This impressively confident, nuanced first feature from Oklahoma City native Andrew Patterson takes place during the '50s in the small town of Cayuga, New Mexico, but it may as well be Scaresville in the state of Paranoia.

“There's something in the sky,” people say.

We hear that ominous sentence several times in “The Vast of Night,” a charming, miniscule-budgeted, near-terrific science-fiction mystery that values characters over visual effects, and embraces atmosphere over plot.

Patterson, operating from a chatty, sci-fi allusion-heavy screenplay by James Montague and Craig W. Sanger, sets the tone for his movie by presenting it as an episode of “Paradox Theatre,” a “Twilight Zone” clone with a Rod Serling-esque narrator.

Then “Vast” plays fast with our genre expectations.

Forget the obligatory romance. The only things smoldering in this movie are the cigarettes constantly smoked by its two young leads. (Hey, it's the 1950s.)

Forget any attempt at comedy or sentiment. This straight-laced tale concerns a mismatched couple of nerdy young people tossed together on a nocturnal mission to find the truth — if it's out there.

We spend a lot of time observing 16-year-old Cayuga High sophomore Fay Crocker (Sierra McCormick) who has just bought a “portable” reel-to-reel tape recorder the size of a Studebaker.

She can't wait to record the locals she meets at the first seasonal basketball game, where she tags along with Everett Sloane (Jake Horowitz), a smart recent Cayuga grad now a late-night DJ at local radio station WOTW.

(Fans of H.G. Wells will get the call-letters reference.
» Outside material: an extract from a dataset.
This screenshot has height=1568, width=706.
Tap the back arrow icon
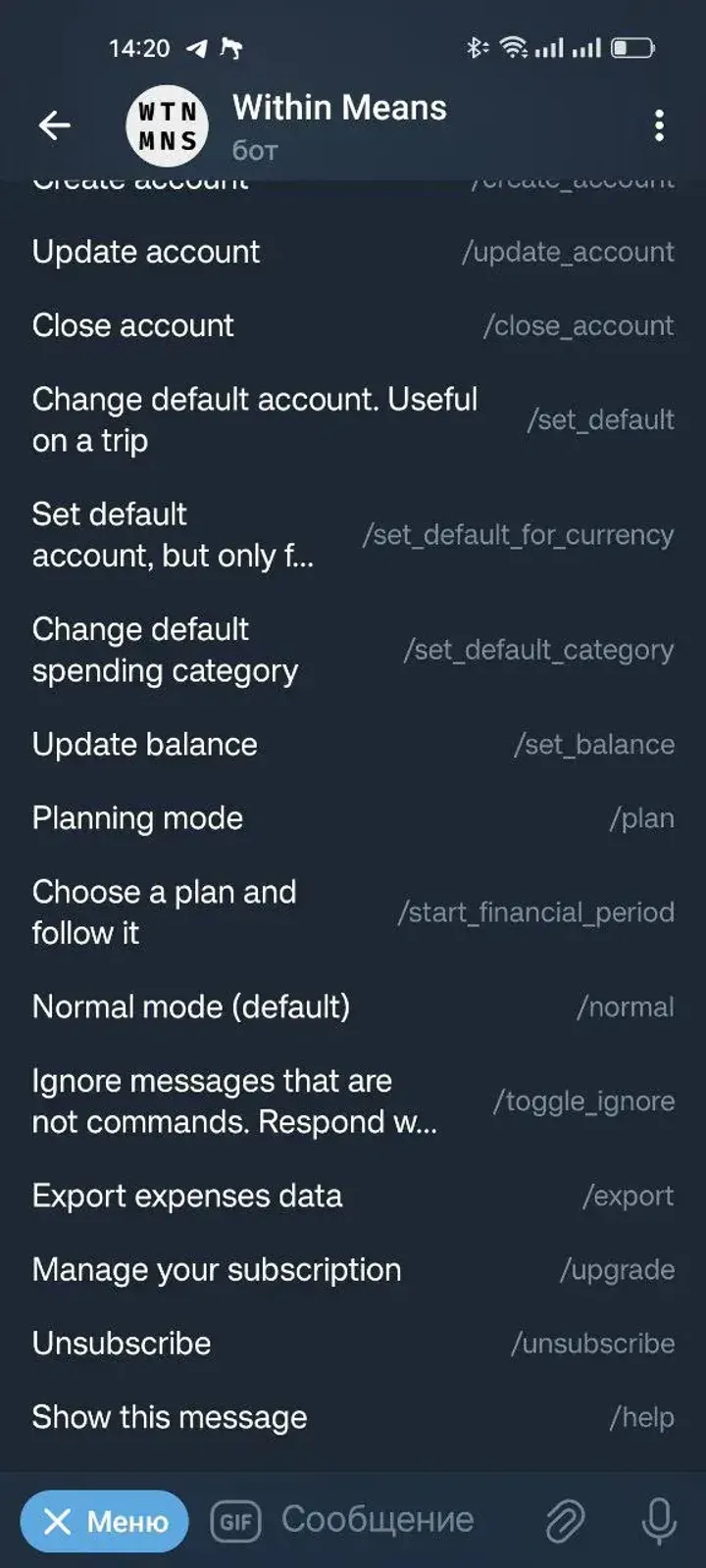pyautogui.click(x=54, y=125)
Orson Welles fans will get the Sloane reference.)

After Everett heads to the station, Fay works the night shift as the town's telephone switchboard operator.

Fay proves to be quite the master of jacks and plugs in a lengthy shot focused on her skillset. Then, a distress call from a woman reports three large objects hovering over her house, and click!

The line goes dead.

Fay calls Everett, who broadcasts a strange signal-like sound coming across Fay's switchboard.
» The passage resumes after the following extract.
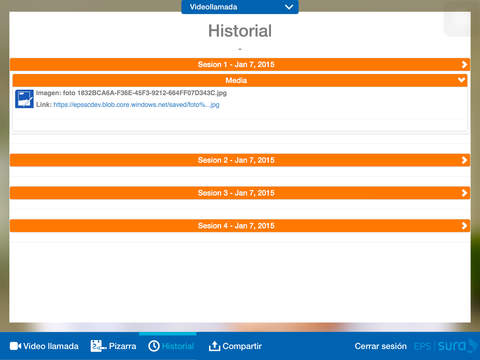Click the video camera icon in bottom bar
The height and width of the screenshot is (360, 480).
pos(15,346)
They get a call from a guy named Billy (Bruce Davis), who says he heard the same sound years ago when he and fellow soldiers (but only blacks and Mexicans) secretly buried a large metallic object.
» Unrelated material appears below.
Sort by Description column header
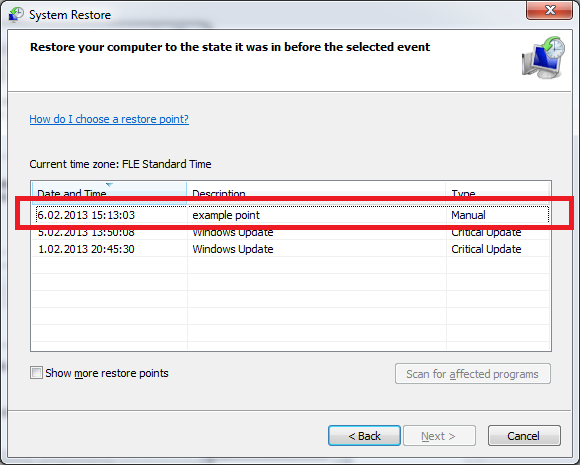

Another call comes in, this one from an older woman (a luminous Gail Cronauer) who says she has a “companion story” to tell, but only if Everett comes to her home.

Good thing Fay has a “portable” tape recorder.

Where is all this going?

We don't know. But we do have clues.

Patterson, a commercial maker, financed this movie himself, and he extracts more value for his dollar than any James Cameron movie could.

The meticulous creation of a 1950s community works like time-machine magic, not just for its period props, costumes and cars, but for its authentic, narrow, small-town soul.

A strong, fluid opening shot wastes no time introducing “Vast of Night” as a piece of pure cinema. Cinematographer Miguel I. Littin-Menz really pulls out the f-stops.

A bold tracking shot races down a long street inches off the ground, bolts across a parking lot, veers into a basketball game in the gym, then careens through a crowd on the bleachers before diving out a window.

Is Littin-Menz giving a shout-out to Sam Raimi's famous “shakycam” shots in “Evil Dead,” or Barry Sonnenfeld's outrageous camera stunts in “Raising Arizona?”

Here's a better question: What could Patterson do with a real Hollywood budget, say, something in the sky?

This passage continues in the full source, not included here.